The controversy over Indiana’s Religious Freedom Restoration Act has brought much-needed attention to an entire class of laws, says Associate Professor Michael Boucai.
According to Boucai, the original version of Indiana’s RFRA “permitted businesses, among others, to claim religious exemptions from local laws prohibiting discrimination against protected groups.” Indianapolis, for example, outlaws discrimination on the basis of race, gender, sexual orientation, and other characteristics.
Enacted in response to a judicial decision legalizing same-sex marriage in Indiana, the state’s RFRA would have allowed businesses, such as wedding photographers and banquet halls, to claim a faith-based objection to serving same-sex couples. “That,” says Boucai, “is why the law was seen as inviting an open season on LGBT people.”
In response to a storm of criticism, including boycotts of the state, Indiana amended its RFRA to clarify that the law cannot be used to trump nondiscrimination laws.

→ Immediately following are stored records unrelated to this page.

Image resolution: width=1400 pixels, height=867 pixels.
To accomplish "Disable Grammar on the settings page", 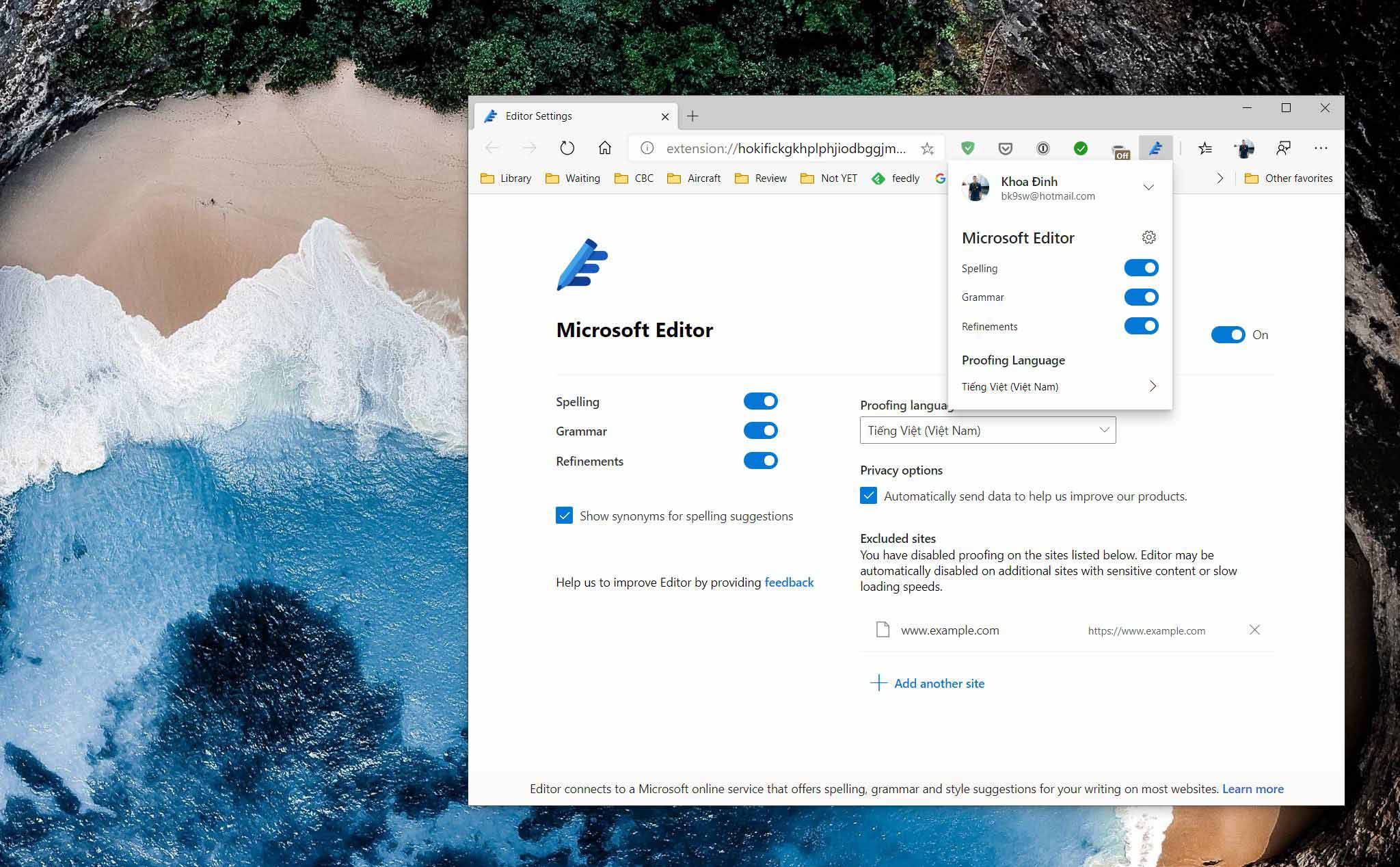I will [760, 430].
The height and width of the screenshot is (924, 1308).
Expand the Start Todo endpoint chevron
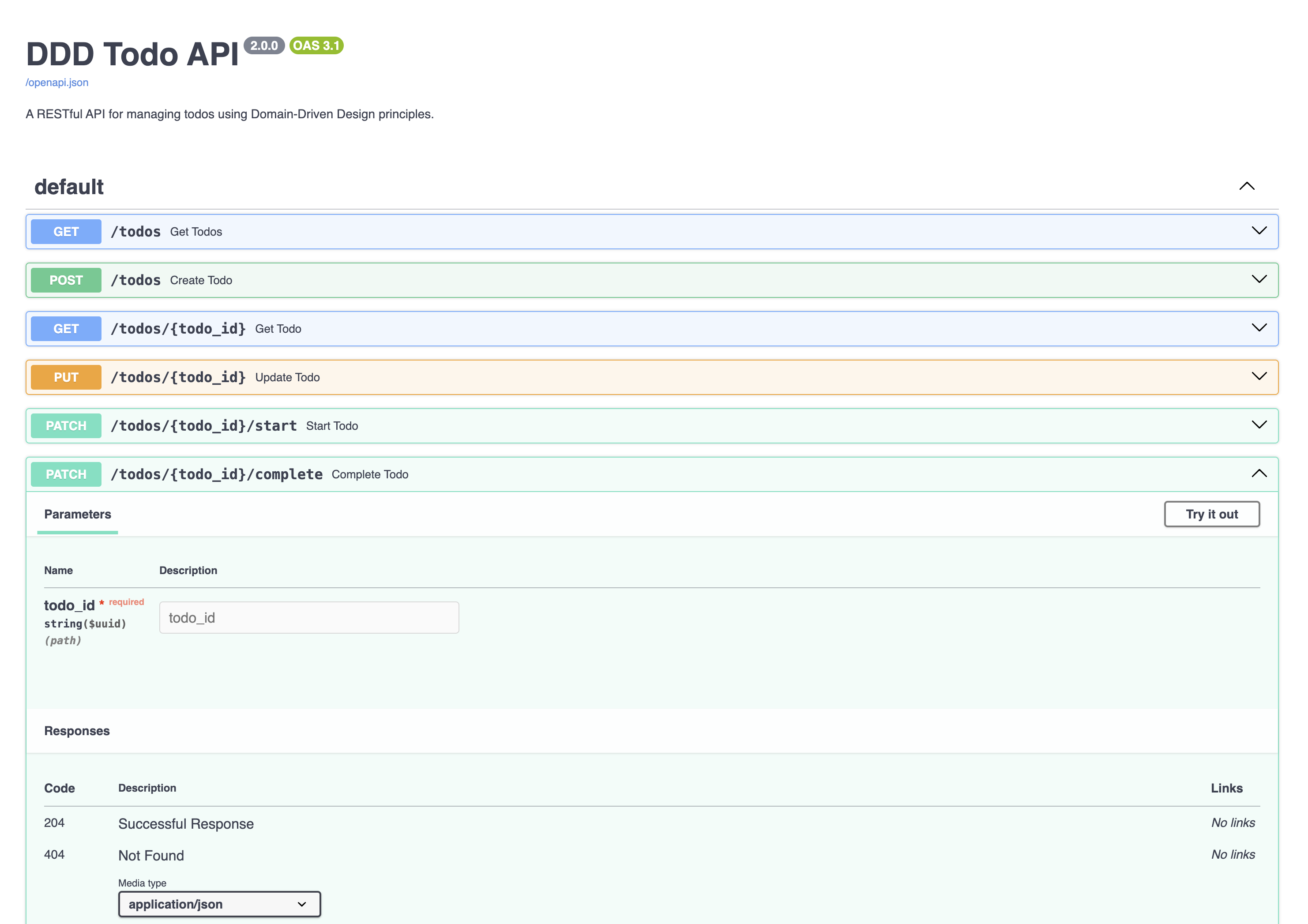click(1259, 424)
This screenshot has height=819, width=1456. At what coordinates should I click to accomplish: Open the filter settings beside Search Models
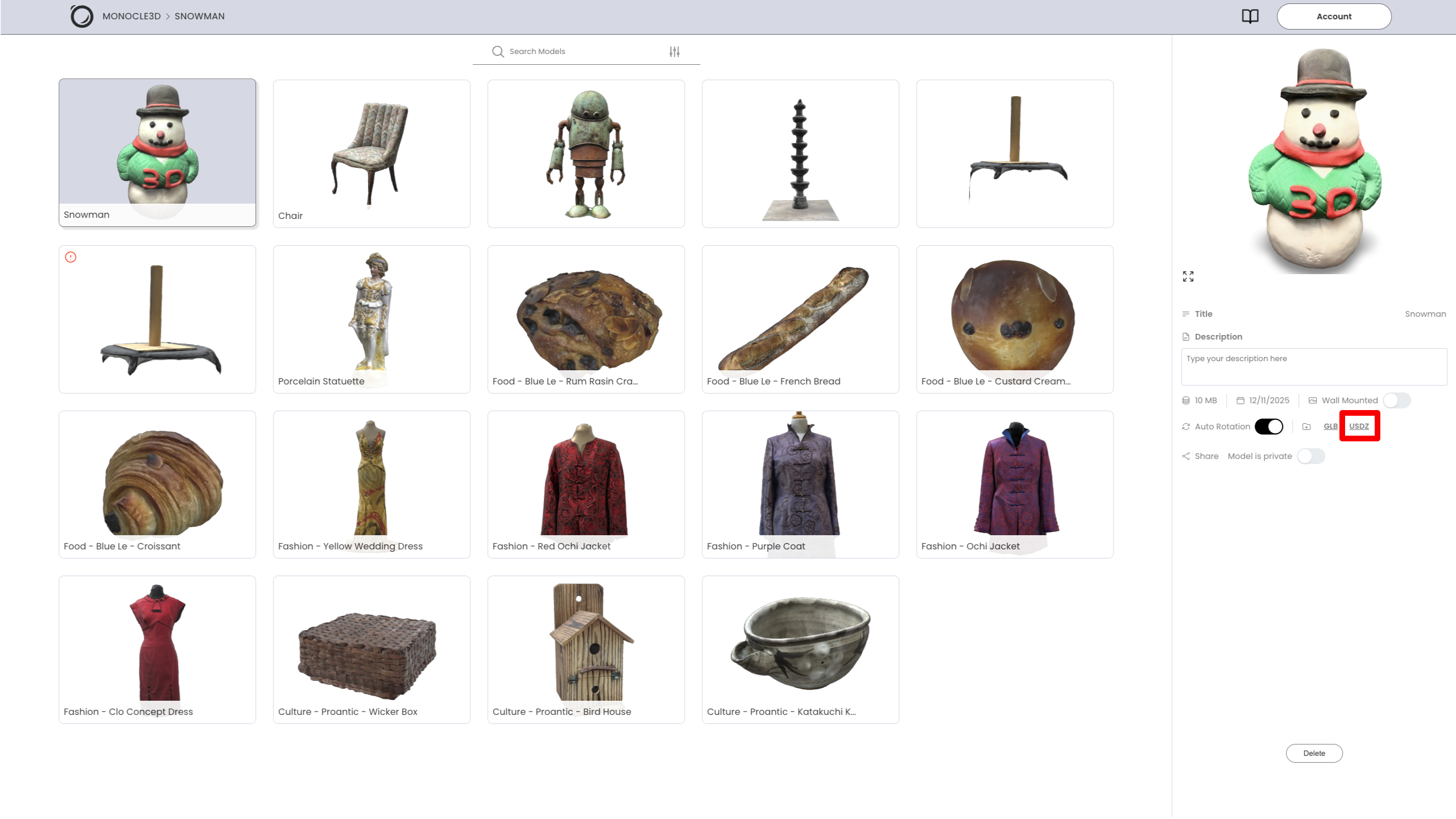click(675, 51)
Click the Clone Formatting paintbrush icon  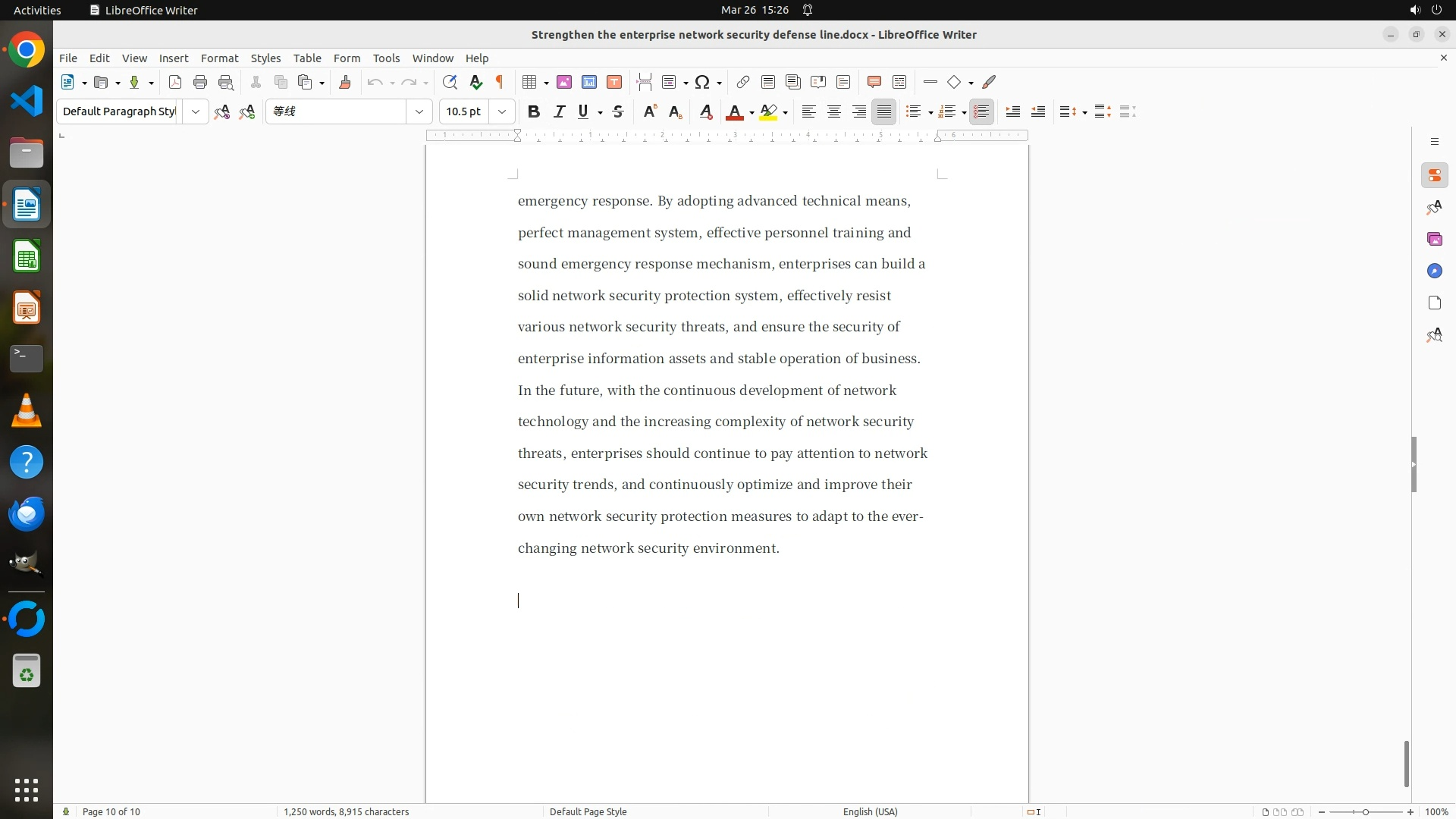click(x=345, y=82)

But the problems with Indiana’s law “went deeper than the antigay animus that it reflected and sanctioned,” says Boucai, an expert in LGBT rights.
Concern about discrimination against LGBT people was, “if not a red herring, in some ways a diversion from a more fundamental issue.” The federal RFRA and its equivalents in over twenty states “conceivably permit exemptions from many other forms of essential regulation.” Boucai observes that “people have already invoked these laws to evade mandatory vaccination rules and even prohibitions of child abuse. The Bible, after all, says ‘Spare the rod and spoil the child.’”
In cases about issues ranging from Mormon polygamy to ritual use of hallucinogens, the Supreme Court “has repeatedly held that individuals cannot raise free-exercise claims against laws of general applicability.” Therefore, says Boucai, the RFRAs codify “as a statutory right what the Court has wisely rejected as constitutional right.”
“It’s important that the public see how RFRAs—not just Indiana’s—open the door for every person to become a law unto her- or himself,” he says.